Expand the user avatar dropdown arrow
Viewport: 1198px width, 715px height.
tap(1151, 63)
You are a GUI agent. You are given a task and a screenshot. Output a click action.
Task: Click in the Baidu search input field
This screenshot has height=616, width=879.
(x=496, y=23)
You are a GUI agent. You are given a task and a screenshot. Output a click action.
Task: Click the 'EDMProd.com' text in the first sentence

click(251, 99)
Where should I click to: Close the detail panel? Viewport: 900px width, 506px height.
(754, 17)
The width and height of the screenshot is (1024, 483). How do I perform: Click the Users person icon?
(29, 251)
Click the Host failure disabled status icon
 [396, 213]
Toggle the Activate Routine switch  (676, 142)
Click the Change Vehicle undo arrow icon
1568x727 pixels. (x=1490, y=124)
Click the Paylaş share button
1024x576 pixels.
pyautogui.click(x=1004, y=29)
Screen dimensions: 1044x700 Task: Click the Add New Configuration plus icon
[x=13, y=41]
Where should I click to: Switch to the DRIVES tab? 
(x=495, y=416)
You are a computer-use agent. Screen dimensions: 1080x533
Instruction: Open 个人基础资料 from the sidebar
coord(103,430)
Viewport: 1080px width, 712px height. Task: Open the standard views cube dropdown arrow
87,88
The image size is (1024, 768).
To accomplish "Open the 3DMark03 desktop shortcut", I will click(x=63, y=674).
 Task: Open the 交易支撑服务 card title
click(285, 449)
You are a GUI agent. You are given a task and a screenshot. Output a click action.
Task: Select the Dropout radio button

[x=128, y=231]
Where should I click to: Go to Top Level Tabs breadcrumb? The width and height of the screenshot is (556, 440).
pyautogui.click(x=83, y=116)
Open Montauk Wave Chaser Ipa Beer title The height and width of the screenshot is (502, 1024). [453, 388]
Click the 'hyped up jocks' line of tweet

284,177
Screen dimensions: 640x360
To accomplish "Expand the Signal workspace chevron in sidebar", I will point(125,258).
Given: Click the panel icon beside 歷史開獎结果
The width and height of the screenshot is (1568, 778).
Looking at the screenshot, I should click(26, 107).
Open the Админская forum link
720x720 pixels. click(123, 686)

***

# Task:
Each line above with the word "accomplish" must be returned.

# Answer section:
To accomplish "Open the 3DMark03 desktop shortcut", I will click(x=63, y=674).
To accomplish "Expand the Signal workspace chevron in sidebar", I will point(125,258).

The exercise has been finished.